(Records from a data collection)
========================================

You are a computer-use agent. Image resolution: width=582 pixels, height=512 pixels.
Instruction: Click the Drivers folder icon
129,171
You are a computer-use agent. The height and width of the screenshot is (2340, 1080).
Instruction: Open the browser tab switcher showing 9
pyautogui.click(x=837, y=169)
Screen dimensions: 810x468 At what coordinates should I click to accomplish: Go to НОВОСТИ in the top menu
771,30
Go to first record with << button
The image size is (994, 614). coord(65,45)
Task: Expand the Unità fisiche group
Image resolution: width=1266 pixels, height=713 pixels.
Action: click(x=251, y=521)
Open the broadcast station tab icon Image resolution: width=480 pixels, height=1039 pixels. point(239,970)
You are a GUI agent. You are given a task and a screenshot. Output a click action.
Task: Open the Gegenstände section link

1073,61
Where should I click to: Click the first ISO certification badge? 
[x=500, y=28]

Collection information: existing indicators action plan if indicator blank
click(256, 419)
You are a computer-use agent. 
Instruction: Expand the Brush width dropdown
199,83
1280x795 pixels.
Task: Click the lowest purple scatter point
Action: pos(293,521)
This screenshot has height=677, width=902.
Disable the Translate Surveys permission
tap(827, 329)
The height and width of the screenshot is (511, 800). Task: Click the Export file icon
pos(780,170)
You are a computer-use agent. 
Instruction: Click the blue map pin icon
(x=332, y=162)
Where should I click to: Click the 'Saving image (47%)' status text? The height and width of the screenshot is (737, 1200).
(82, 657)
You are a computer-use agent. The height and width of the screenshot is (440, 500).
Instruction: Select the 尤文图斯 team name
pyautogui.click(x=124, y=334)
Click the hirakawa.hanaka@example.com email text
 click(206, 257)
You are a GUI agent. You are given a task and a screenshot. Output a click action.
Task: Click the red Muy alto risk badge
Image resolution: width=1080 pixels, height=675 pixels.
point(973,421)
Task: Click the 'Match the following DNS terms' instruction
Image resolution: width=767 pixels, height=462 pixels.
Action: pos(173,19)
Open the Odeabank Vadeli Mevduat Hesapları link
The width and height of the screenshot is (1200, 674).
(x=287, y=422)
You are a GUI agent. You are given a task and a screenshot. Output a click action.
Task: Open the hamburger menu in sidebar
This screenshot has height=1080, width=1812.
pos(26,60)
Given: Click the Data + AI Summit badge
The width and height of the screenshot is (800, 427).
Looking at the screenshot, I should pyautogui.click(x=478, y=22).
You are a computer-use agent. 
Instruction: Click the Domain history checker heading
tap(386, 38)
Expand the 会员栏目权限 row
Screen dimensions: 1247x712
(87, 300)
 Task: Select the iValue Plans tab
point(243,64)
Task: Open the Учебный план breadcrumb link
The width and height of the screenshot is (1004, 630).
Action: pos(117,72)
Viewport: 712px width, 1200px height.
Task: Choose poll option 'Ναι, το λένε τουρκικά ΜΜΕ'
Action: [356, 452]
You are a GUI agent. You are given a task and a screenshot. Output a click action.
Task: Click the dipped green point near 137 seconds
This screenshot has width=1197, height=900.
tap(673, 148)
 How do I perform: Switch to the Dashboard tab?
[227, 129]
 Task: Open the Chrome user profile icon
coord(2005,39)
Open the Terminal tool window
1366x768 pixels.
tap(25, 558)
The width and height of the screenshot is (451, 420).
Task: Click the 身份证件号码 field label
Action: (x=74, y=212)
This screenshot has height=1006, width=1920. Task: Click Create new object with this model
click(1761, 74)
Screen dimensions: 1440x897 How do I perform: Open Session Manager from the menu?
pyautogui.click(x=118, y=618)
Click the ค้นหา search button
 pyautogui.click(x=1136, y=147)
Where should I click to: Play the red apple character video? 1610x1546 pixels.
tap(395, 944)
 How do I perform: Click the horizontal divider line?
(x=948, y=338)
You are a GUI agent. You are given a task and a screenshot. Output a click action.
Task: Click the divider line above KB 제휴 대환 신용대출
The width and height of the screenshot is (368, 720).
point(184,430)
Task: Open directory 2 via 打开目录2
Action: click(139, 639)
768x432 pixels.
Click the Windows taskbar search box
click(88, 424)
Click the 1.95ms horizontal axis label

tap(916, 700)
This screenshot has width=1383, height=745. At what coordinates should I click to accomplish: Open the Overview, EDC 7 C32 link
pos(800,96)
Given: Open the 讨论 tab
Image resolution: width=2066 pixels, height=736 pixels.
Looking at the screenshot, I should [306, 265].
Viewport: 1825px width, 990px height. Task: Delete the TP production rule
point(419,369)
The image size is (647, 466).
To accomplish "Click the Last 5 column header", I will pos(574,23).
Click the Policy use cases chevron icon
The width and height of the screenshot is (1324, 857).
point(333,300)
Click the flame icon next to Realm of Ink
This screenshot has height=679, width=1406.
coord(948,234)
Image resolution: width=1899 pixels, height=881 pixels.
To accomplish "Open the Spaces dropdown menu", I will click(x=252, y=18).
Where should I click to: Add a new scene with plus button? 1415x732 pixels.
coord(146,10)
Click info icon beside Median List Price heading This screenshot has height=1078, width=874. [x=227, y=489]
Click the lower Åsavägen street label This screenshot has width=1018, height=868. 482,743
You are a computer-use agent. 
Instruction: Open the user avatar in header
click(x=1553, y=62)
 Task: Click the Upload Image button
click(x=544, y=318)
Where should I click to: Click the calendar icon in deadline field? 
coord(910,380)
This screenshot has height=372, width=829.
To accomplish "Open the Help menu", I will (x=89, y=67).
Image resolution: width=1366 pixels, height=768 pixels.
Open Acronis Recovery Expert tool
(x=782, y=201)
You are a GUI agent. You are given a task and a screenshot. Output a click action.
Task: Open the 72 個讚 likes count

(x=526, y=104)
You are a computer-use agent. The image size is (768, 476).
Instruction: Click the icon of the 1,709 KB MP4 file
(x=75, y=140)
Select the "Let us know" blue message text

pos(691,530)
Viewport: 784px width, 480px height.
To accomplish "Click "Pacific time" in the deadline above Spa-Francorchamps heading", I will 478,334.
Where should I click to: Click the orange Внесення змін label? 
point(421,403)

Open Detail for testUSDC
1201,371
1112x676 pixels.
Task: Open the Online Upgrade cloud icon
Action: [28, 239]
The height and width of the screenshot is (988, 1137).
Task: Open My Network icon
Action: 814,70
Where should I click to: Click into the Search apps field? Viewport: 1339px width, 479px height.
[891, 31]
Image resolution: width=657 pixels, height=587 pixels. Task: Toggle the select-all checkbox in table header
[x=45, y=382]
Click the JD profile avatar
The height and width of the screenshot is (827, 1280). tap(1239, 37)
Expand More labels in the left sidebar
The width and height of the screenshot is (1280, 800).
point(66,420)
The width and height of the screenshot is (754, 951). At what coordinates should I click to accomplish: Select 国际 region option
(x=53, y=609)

========================================

● Task goal: Copy every entry above word for word.

● Task result:
You are a computer-use agent. Image resolution: width=582 pixels, height=512 pixels.
Instruction: Click the Drivers folder icon
129,171
You are a computer-use agent. The height and width of the screenshot is (2340, 1080).
Instruction: Open the browser tab switcher showing 9
pyautogui.click(x=837, y=169)
Screen dimensions: 810x468 At what coordinates should I click to accomplish: Go to НОВОСТИ in the top menu
771,30
Go to first record with << button
The image size is (994, 614). coord(65,45)
Task: Expand the Unità fisiche group
Image resolution: width=1266 pixels, height=713 pixels.
Action: click(x=251, y=521)
Open the broadcast station tab icon Image resolution: width=480 pixels, height=1039 pixels. point(239,970)
You are a GUI agent. You are given a task and a screenshot. Output a click action.
Task: Open the Gegenstände section link

1073,61
Where should I click to: Click the first ISO certification badge? 
[x=500, y=28]

Collection information: existing indicators action plan if indicator blank
click(256, 419)
You are a computer-use agent. 
Instruction: Expand the Brush width dropdown
199,83
1280x795 pixels.
Task: Click the lowest purple scatter point
Action: pos(293,521)
This screenshot has height=677, width=902.
Disable the Translate Surveys permission
tap(827, 329)
The height and width of the screenshot is (511, 800). Task: Click the Export file icon
pos(780,170)
You are a computer-use agent. 
Instruction: Click the blue map pin icon
(x=332, y=162)
Where should I click to: Click the 'Saving image (47%)' status text? The height and width of the screenshot is (737, 1200).
(82, 657)
You are a computer-use agent. The height and width of the screenshot is (440, 500).
Instruction: Select the 尤文图斯 team name
pyautogui.click(x=124, y=334)
Click the hirakawa.hanaka@example.com email text
 click(206, 257)
You are a GUI agent. You are given a task and a screenshot. Output a click action.
Task: Click the red Muy alto risk badge
Image resolution: width=1080 pixels, height=675 pixels.
point(973,421)
Task: Click the 'Match the following DNS terms' instruction
Image resolution: width=767 pixels, height=462 pixels.
Action: pos(173,19)
Open the Odeabank Vadeli Mevduat Hesapları link
The width and height of the screenshot is (1200, 674).
(x=287, y=422)
You are a GUI agent. You are given a task and a screenshot. Output a click action.
Task: Open the hamburger menu in sidebar
This screenshot has height=1080, width=1812.
pos(26,60)
Given: Click the Data + AI Summit badge
The width and height of the screenshot is (800, 427).
Looking at the screenshot, I should pyautogui.click(x=478, y=22).
You are a computer-use agent. 
Instruction: Click the Domain history checker heading
tap(386, 38)
Expand the 会员栏目权限 row
Screen dimensions: 1247x712
(87, 300)
 Task: Select the iValue Plans tab
point(243,64)
Task: Open the Учебный план breadcrumb link
The width and height of the screenshot is (1004, 630).
Action: pos(117,72)
Viewport: 712px width, 1200px height.
Task: Choose poll option 'Ναι, το λένε τουρκικά ΜΜΕ'
Action: [356, 452]
You are a GUI agent. You are given a task and a screenshot. Output a click action.
Task: Click the dipped green point near 137 seconds
This screenshot has width=1197, height=900.
tap(673, 148)
 How do I perform: Switch to the Dashboard tab?
[227, 129]
 Task: Open the Chrome user profile icon
coord(2005,39)
Open the Terminal tool window
1366x768 pixels.
tap(25, 558)
The width and height of the screenshot is (451, 420).
Task: Click the 身份证件号码 field label
Action: (x=74, y=212)
This screenshot has height=1006, width=1920. Task: Click Create new object with this model
click(1761, 74)
Screen dimensions: 1440x897 How do I perform: Open Session Manager from the menu?
pyautogui.click(x=118, y=618)
Click the ค้นหา search button
 pyautogui.click(x=1136, y=147)
Where should I click to: Play the red apple character video? 1610x1546 pixels.
tap(395, 944)
 How do I perform: Click the horizontal divider line?
(x=948, y=338)
You are a GUI agent. You are given a task and a screenshot. Output a click action.
Task: Click the divider line above KB 제휴 대환 신용대출
The width and height of the screenshot is (368, 720).
point(184,430)
Task: Open directory 2 via 打开目录2
Action: click(139, 639)
768x432 pixels.
Click the Windows taskbar search box
click(88, 424)
Click the 1.95ms horizontal axis label

tap(916, 700)
This screenshot has width=1383, height=745. At what coordinates should I click to accomplish: Open the Overview, EDC 7 C32 link
pos(800,96)
Given: Open the 讨论 tab
Image resolution: width=2066 pixels, height=736 pixels.
Looking at the screenshot, I should [306, 265].
Viewport: 1825px width, 990px height. Task: Delete the TP production rule
point(419,369)
The image size is (647, 466).
To accomplish "Click the Last 5 column header", I will pos(574,23).
Click the Policy use cases chevron icon
The width and height of the screenshot is (1324, 857).
point(333,300)
Click the flame icon next to Realm of Ink
This screenshot has height=679, width=1406.
coord(948,234)
Image resolution: width=1899 pixels, height=881 pixels.
To accomplish "Open the Spaces dropdown menu", I will click(x=252, y=18).
Where should I click to: Add a new scene with plus button? 1415x732 pixels.
coord(146,10)
Click info icon beside Median List Price heading This screenshot has height=1078, width=874. [x=227, y=489]
Click the lower Åsavägen street label This screenshot has width=1018, height=868. 482,743
You are a computer-use agent. 
Instruction: Open the user avatar in header
click(x=1553, y=62)
 Task: Click the Upload Image button
click(x=544, y=318)
Where should I click to: Click the calendar icon in deadline field? 
coord(910,380)
This screenshot has height=372, width=829.
To accomplish "Open the Help menu", I will (x=89, y=67).
Image resolution: width=1366 pixels, height=768 pixels.
Open Acronis Recovery Expert tool
(x=782, y=201)
You are a GUI agent. You are given a task and a screenshot. Output a click action.
Task: Open the 72 個讚 likes count

(x=526, y=104)
You are a computer-use agent. The image size is (768, 476).
Instruction: Click the icon of the 1,709 KB MP4 file
(x=75, y=140)
Select the "Let us know" blue message text

pos(691,530)
Viewport: 784px width, 480px height.
To accomplish "Click "Pacific time" in the deadline above Spa-Francorchamps heading", I will 478,334.
Where should I click to: Click the orange Внесення змін label? 
point(421,403)

Open Detail for testUSDC
1201,371
1112x676 pixels.
Task: Open the Online Upgrade cloud icon
Action: [28, 239]
The height and width of the screenshot is (988, 1137).
Task: Open My Network icon
Action: 814,70
Where should I click to: Click into the Search apps field? Viewport: 1339px width, 479px height.
[891, 31]
Image resolution: width=657 pixels, height=587 pixels. Task: Toggle the select-all checkbox in table header
[x=45, y=382]
Click the JD profile avatar
The height and width of the screenshot is (827, 1280). tap(1239, 37)
Expand More labels in the left sidebar
The width and height of the screenshot is (1280, 800).
point(66,420)
The width and height of the screenshot is (754, 951). At what coordinates should I click to accomplish: Select 国际 region option
(x=53, y=609)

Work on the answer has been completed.